3

I'm trying to expire the sessions of my users when I update / delete them. This is my configuration:

@Bean
public SessionRegistry sessionRegistry () {

    return new SessionRegistryImpl();

}
@Bean
public ServletListenerRegistrationBean<HttpSessionEventPublisher> httpSessionEventPublisher() { //(5)
    return new ServletListenerRegistrationBean<HttpSessionEventPublisher>(new HttpSessionEventPublisher());
}

@Override
protected void configure (HttpSecurity http) throws Exception {

    http.authorizeRequests()
        .antMatchers("*.jsp").authenticated()
        .and()
            .formLogin().loginPage("/login.html")
            .defaultSuccessUrl("/")
            .failureUrl("/login.html?failed=1")
            .usernameParameter("email").passwordParameter("password")               
        .and()
            .logout().logoutUrl("/logout.html")
        .and()
            .logout().logoutSuccessUrl("/");

    http.sessionManagement()
        .maximumSessions(100)
        .maxSessionsPreventsLogin(false)
        .expiredUrl("/ejercicios-programacion/")
        .sessionRegistry(sessionRegistry());

}

But when I do:

@Autowired
private SessionRegistry sessionRegistry;

private boolean isEmpty () {

    return sessionRegistry.getAllPrincipals().isEmpty();

}

(Obviously my class is a @Component so it is initialized by Spring)
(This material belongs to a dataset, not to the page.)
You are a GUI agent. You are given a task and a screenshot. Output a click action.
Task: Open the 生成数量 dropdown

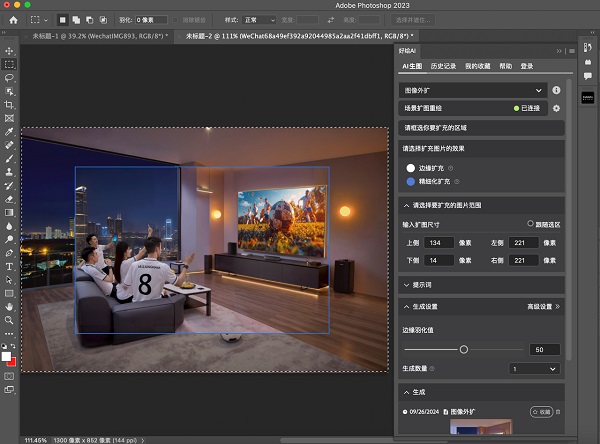click(533, 369)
It returns true, even though I'm logged in with 3 different users in different browser windows. Why is this happening?

Vadim Kotov
  • 8,084
  • 8
  • 48
  • 62
David Antelo
  • 503
  • 6
  • 19
  • 1
    Try @Service instead – Sully Jul 18 '19 at 18:21
  • Thanks for the answer, I already fixed this particular problem by joining the http.sessionmanagement with the other http request, now I have another problem, which I'm waiting for the 90 min wait time to go away to post, but basically when I expire all the sessions of a user, and I reload a page (logged with the user I expired), I get a nullpointerexception – David Antelo Jul 18 '19 at 18:27
  • Are you using expireNow()? https://docs.spring.io/spring-security/site/docs/current/reference/htmlsingle/#session-mgmt use this approach as well it is on Github https://www.baeldung.com/spring-security-track-logged-in-users – Sully Jul 18 '19 at 18:52
  • Yeep, I'm using expireNow – David Antelo Jul 18 '19 at 18:55
  • @DavidAntelo I have the same problem (as in your roiginal post) but i do not understand how you fixed this - what do you mean by 'joining the http.sessionmanagement with the other http request' ? – IARI Jun 24 '20 at 00:00
  • I have the same problem. Please provide solution in the answer. – It's K Dec 13 '20 at 09:08
  • 1
    If you're using custom authentication then it will not work out of the box and have to make some configurations. Refer this https://stackoverflow.com/a/65542389/9004116 – It's K Jan 02 '21 at 18:12

0 Answers0